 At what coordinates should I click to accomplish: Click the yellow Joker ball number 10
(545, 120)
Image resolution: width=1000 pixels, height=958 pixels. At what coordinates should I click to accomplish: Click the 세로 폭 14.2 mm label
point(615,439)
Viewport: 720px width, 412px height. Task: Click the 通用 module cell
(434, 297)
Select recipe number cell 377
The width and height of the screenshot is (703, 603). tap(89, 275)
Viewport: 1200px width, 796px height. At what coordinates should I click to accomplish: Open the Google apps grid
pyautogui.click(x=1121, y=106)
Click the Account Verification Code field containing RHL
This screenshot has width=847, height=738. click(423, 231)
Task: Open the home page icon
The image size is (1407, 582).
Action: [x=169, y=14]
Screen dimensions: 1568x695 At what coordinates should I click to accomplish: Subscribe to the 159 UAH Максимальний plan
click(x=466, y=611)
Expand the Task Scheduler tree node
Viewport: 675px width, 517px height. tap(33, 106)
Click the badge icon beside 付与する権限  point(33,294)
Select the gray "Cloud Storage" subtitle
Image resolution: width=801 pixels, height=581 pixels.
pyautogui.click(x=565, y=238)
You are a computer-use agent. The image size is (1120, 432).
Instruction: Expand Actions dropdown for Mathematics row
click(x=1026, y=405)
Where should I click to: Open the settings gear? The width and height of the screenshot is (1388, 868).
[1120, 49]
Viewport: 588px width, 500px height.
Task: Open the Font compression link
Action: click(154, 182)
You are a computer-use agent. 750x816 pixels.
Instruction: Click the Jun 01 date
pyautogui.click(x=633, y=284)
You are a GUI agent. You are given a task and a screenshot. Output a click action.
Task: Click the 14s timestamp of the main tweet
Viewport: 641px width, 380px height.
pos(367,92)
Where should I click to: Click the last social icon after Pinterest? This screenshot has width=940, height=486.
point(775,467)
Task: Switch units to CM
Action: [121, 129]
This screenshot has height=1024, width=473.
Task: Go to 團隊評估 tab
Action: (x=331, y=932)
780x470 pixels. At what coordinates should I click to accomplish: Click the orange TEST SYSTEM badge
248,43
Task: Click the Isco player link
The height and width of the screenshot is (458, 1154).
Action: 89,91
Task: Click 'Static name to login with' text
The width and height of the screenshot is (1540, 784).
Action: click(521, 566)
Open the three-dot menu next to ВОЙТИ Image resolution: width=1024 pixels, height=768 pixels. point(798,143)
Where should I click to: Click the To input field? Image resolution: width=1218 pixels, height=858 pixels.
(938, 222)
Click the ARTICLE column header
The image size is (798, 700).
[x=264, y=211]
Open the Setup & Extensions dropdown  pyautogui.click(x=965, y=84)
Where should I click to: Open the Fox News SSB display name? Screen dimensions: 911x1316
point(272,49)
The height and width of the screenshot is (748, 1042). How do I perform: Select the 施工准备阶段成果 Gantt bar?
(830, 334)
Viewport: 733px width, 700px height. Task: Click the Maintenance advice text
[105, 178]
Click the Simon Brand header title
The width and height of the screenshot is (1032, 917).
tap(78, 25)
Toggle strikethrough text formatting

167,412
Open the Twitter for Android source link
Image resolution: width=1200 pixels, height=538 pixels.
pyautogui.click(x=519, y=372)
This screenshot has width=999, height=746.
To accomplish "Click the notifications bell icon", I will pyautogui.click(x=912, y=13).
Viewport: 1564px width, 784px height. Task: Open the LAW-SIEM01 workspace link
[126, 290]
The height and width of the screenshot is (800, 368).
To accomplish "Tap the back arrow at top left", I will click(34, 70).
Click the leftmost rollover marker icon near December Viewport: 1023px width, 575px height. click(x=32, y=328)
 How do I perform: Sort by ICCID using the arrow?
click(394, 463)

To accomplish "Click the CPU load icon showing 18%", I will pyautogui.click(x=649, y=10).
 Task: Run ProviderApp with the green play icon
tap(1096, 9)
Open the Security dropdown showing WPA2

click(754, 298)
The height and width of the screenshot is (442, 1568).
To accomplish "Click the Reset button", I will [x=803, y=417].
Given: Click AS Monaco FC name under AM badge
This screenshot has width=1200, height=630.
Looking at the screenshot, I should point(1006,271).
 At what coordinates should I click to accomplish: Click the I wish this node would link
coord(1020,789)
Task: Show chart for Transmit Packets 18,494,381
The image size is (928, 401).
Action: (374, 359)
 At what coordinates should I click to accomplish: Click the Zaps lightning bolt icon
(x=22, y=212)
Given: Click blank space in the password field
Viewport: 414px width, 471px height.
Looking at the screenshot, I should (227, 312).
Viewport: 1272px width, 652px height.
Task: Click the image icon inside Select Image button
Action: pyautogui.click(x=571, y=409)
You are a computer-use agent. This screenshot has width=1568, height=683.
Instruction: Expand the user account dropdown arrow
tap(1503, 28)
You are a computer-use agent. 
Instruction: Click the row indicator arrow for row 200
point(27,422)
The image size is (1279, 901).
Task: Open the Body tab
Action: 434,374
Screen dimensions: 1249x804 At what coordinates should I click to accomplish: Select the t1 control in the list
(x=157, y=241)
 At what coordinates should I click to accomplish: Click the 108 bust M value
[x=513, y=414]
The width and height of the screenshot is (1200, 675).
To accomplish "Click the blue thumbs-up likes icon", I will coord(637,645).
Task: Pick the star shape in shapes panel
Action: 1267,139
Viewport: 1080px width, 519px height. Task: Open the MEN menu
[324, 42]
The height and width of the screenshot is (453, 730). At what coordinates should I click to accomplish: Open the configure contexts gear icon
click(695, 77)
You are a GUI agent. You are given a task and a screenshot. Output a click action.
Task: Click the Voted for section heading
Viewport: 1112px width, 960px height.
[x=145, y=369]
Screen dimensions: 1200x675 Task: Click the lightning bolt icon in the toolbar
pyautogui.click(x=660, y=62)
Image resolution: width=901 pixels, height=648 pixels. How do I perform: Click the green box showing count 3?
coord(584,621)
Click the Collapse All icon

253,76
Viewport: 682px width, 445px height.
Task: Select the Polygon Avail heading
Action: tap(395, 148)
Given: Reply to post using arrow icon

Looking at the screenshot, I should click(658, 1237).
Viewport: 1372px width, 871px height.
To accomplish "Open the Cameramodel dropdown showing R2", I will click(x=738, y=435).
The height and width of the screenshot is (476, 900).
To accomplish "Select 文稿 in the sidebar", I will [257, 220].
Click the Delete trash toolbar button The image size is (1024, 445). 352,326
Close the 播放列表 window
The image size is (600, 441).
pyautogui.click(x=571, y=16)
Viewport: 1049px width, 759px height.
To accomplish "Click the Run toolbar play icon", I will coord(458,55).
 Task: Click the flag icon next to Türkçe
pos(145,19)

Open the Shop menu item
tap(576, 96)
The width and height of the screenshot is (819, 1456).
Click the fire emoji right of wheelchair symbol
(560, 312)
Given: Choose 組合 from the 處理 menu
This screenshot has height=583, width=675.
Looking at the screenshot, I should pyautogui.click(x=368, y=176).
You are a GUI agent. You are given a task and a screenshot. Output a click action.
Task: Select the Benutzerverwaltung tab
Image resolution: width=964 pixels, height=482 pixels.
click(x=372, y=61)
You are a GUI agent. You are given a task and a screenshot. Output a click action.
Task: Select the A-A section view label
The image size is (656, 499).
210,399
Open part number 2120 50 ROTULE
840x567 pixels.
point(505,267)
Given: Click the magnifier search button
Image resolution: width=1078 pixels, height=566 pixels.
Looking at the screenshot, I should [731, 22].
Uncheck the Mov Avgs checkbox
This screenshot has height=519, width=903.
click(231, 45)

* WHAT IS EXPECTED:
Write all the entries again precisely as they were given.

* EXERCISE RESULT:
 At what coordinates should I click to accomplish: Click the yellow Joker ball number 10
(545, 120)
Image resolution: width=1000 pixels, height=958 pixels. At what coordinates should I click to accomplish: Click the 세로 폭 14.2 mm label
point(615,439)
Viewport: 720px width, 412px height. Task: Click the 通用 module cell
(434, 297)
Select recipe number cell 377
The width and height of the screenshot is (703, 603). tap(89, 275)
Viewport: 1200px width, 796px height. At what coordinates should I click to accomplish: Open the Google apps grid
pyautogui.click(x=1121, y=106)
Click the Account Verification Code field containing RHL
This screenshot has width=847, height=738. click(423, 231)
Task: Open the home page icon
The image size is (1407, 582).
Action: [x=169, y=14]
Screen dimensions: 1568x695 At what coordinates should I click to accomplish: Subscribe to the 159 UAH Максимальний plan
click(x=466, y=611)
Expand the Task Scheduler tree node
Viewport: 675px width, 517px height. tap(33, 106)
Click the badge icon beside 付与する権限  point(33,294)
Select the gray "Cloud Storage" subtitle
Image resolution: width=801 pixels, height=581 pixels.
pyautogui.click(x=565, y=238)
You are a computer-use agent. The image size is (1120, 432).
Instruction: Expand Actions dropdown for Mathematics row
click(x=1026, y=405)
Where should I click to: Open the settings gear? The width and height of the screenshot is (1388, 868).
[1120, 49]
Viewport: 588px width, 500px height.
Task: Open the Font compression link
Action: click(154, 182)
You are a computer-use agent. 750x816 pixels.
Instruction: Click the Jun 01 date
pyautogui.click(x=633, y=284)
You are a GUI agent. You are given a task and a screenshot. Output a click action.
Task: Click the 14s timestamp of the main tweet
Viewport: 641px width, 380px height.
pos(367,92)
Where should I click to: Click the last social icon after Pinterest? This screenshot has width=940, height=486.
point(775,467)
Task: Switch units to CM
Action: [121, 129]
This screenshot has height=1024, width=473.
Task: Go to 團隊評估 tab
Action: (x=331, y=932)
780x470 pixels. At what coordinates should I click to accomplish: Click the orange TEST SYSTEM badge
248,43
Task: Click the Isco player link
The height and width of the screenshot is (458, 1154).
Action: 89,91
Task: Click 'Static name to login with' text
The width and height of the screenshot is (1540, 784).
Action: click(521, 566)
Open the three-dot menu next to ВОЙТИ Image resolution: width=1024 pixels, height=768 pixels. point(798,143)
Where should I click to: Click the To input field? Image resolution: width=1218 pixels, height=858 pixels.
(938, 222)
Click the ARTICLE column header
The image size is (798, 700).
[x=264, y=211]
Open the Setup & Extensions dropdown  pyautogui.click(x=965, y=84)
Where should I click to: Open the Fox News SSB display name? Screen dimensions: 911x1316
point(272,49)
The height and width of the screenshot is (748, 1042). How do I perform: Select the 施工准备阶段成果 Gantt bar?
(830, 334)
Viewport: 733px width, 700px height. Task: Click the Maintenance advice text
[105, 178]
Click the Simon Brand header title
The width and height of the screenshot is (1032, 917).
tap(78, 25)
Toggle strikethrough text formatting

167,412
Open the Twitter for Android source link
Image resolution: width=1200 pixels, height=538 pixels.
pyautogui.click(x=519, y=372)
This screenshot has width=999, height=746.
To accomplish "Click the notifications bell icon", I will pyautogui.click(x=912, y=13).
Viewport: 1564px width, 784px height. Task: Open the LAW-SIEM01 workspace link
[126, 290]
The height and width of the screenshot is (800, 368).
To accomplish "Tap the back arrow at top left", I will click(34, 70).
Click the leftmost rollover marker icon near December Viewport: 1023px width, 575px height. click(x=32, y=328)
 How do I perform: Sort by ICCID using the arrow?
click(394, 463)

To accomplish "Click the CPU load icon showing 18%", I will pyautogui.click(x=649, y=10).
 Task: Run ProviderApp with the green play icon
tap(1096, 9)
Open the Security dropdown showing WPA2

click(754, 298)
The height and width of the screenshot is (442, 1568).
To accomplish "Click the Reset button", I will [x=803, y=417].
Given: Click AS Monaco FC name under AM badge
This screenshot has width=1200, height=630.
Looking at the screenshot, I should point(1006,271).
 At what coordinates should I click to accomplish: Click the I wish this node would link
coord(1020,789)
Task: Show chart for Transmit Packets 18,494,381
The image size is (928, 401).
Action: (374, 359)
 At what coordinates should I click to accomplish: Click the Zaps lightning bolt icon
(x=22, y=212)
Given: Click blank space in the password field
Viewport: 414px width, 471px height.
Looking at the screenshot, I should (227, 312).
Viewport: 1272px width, 652px height.
Task: Click the image icon inside Select Image button
Action: pyautogui.click(x=571, y=409)
You are a computer-use agent. This screenshot has width=1568, height=683.
Instruction: Expand the user account dropdown arrow
tap(1503, 28)
You are a computer-use agent. 
Instruction: Click the row indicator arrow for row 200
point(27,422)
The image size is (1279, 901).
Task: Open the Body tab
Action: 434,374
Screen dimensions: 1249x804 At what coordinates should I click to accomplish: Select the t1 control in the list
(x=157, y=241)
 At what coordinates should I click to accomplish: Click the 108 bust M value
[x=513, y=414]
The width and height of the screenshot is (1200, 675).
To accomplish "Click the blue thumbs-up likes icon", I will coord(637,645).
Task: Pick the star shape in shapes panel
Action: 1267,139
Viewport: 1080px width, 519px height. Task: Open the MEN menu
[324, 42]
The height and width of the screenshot is (453, 730). At what coordinates should I click to accomplish: Open the configure contexts gear icon
click(695, 77)
You are a GUI agent. You are given a task and a screenshot. Output a click action.
Task: Click the Voted for section heading
Viewport: 1112px width, 960px height.
[x=145, y=369]
Screen dimensions: 1200x675 Task: Click the lightning bolt icon in the toolbar
pyautogui.click(x=660, y=62)
Image resolution: width=901 pixels, height=648 pixels. How do I perform: Click the green box showing count 3?
coord(584,621)
Click the Collapse All icon

253,76
Viewport: 682px width, 445px height.
Task: Select the Polygon Avail heading
Action: tap(395, 148)
Given: Reply to post using arrow icon

Looking at the screenshot, I should click(658, 1237).
Viewport: 1372px width, 871px height.
To accomplish "Open the Cameramodel dropdown showing R2", I will click(x=738, y=435).
The height and width of the screenshot is (476, 900).
To accomplish "Select 文稿 in the sidebar", I will [257, 220].
Click the Delete trash toolbar button The image size is (1024, 445). 352,326
Close the 播放列表 window
The image size is (600, 441).
pyautogui.click(x=571, y=16)
Viewport: 1049px width, 759px height.
To accomplish "Click the Run toolbar play icon", I will coord(458,55).
 Task: Click the flag icon next to Türkçe
pos(145,19)

Open the Shop menu item
tap(576, 96)
The width and height of the screenshot is (819, 1456).
Click the fire emoji right of wheelchair symbol
(560, 312)
Given: Choose 組合 from the 處理 menu
This screenshot has height=583, width=675.
Looking at the screenshot, I should pyautogui.click(x=368, y=176).
You are a GUI agent. You are given a task and a screenshot. Output a click action.
Task: Select the Benutzerverwaltung tab
Image resolution: width=964 pixels, height=482 pixels.
click(x=372, y=61)
You are a GUI agent. You are given a task and a screenshot. Output a click action.
Task: Select the A-A section view label
The image size is (656, 499).
210,399
Open part number 2120 50 ROTULE
840x567 pixels.
point(505,267)
Given: Click the magnifier search button
Image resolution: width=1078 pixels, height=566 pixels.
Looking at the screenshot, I should [731, 22].
Uncheck the Mov Avgs checkbox
This screenshot has height=519, width=903.
click(231, 45)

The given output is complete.